The Large Hadron Collider Is Being Shut Down

The Large Hadron Collider will be shut down – not permanently, but for a fairly long period – and the eventual retirement of the famous atom smasher is also something top scientists are currently considering.
The underground particle accelerator, a 16-mile-long ring-shaped tunnel near the Swiss-French border, is designed to replicate the extreme conditions of the cosmos shortly after the big bang by accelerating particles to near the speed of light; This is where physics beginsS. becoming extremely strange and irrational. In 2012, scientists used the LHC to discover the existence of the Higgs boson, an elementary particle: thanks to incredibly esoteric quantum propertiesIt is essentially responsible for giving all other particles their mass.
But even something responsible for one of history’s most important scientific discoveries needs a makeover. Starting in June, engineers will begin upgrading the device so that it can perform ten times more particle collisions than it currently can; This will allow for many more experiments and yield more data. The project called high brightness LHCIt will take around five years to complete, and while it will definitely be worth it in the long run, this means a huge amount of downtime.
Rest assured that the LHC will not go dark without leaving physicists with a lot of homework to complete before returning, according to Mark Thomson, the new director general of CERN, the physics laboratory and intergovernmental organization that oversees the particle accelerator.
“The machine works perfectly and we are recording a huge amount of data,” said Thomson, professor of experimental particle physics at the University of Cambridge. said Guard. “There will be a lot to analyzeze throughout the period. “Physics results will continue to come.”
The LHC will be offline for nearly the entirety of Thomson’s tenure, starting on New Year’s Day. In fact, CERN does not expect the high-luminosity LHC to be operational again until mid-2030. Although Thomson appears to be taking the reins at a less exciting time in the device’s history, he says he’s excited to make a change to the device.
“This is an incredibly exciting project,” Thomson told the newspaper. “It’s more interesting than sitting here with the machine working.”
Thomson is also responsible for CERN’s planning for the LHC’s successor. Leading candidate to replace him GuardThe proposed 56-mile-long Circumference Future Circular Collider is a gigantic Hadron that would make it look like a kiddie pool. The first stage, designed to combine electrons and positrons (the latter being the anti-matter counterpart of the former), will be built in the late 2040s, and will be replaced by another stage in the 2070s to accelerate protons to even higher speeds.
The fate of the FCC is far from certain.
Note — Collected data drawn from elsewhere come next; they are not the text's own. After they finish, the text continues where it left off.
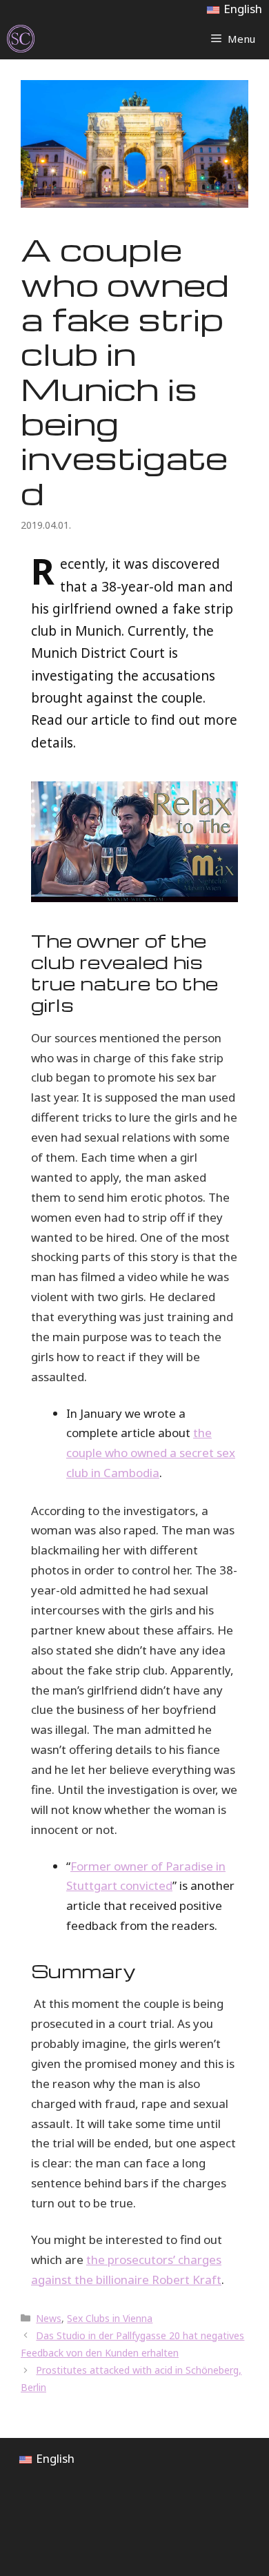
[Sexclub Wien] (20, 38)
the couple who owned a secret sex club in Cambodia (150, 1453)
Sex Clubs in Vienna (109, 2318)
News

Its cost, planned to be approximately 19 billion dollars, is too much for CERN to pay alone. GuardThere are also questions about whether giant particle accelerators represent the best way to investigate some of the biggest questions in science, such as the nature of dark matter and dark energy.
But Thomson still believes in the great atom smasher.
“We haven’t gotten to the point where we stop doing discovery and the FCC is the natural progression. Our goal is to understand the universe at its most fundamental level,” he said. Guard. “And this is definitely not the time to give up.”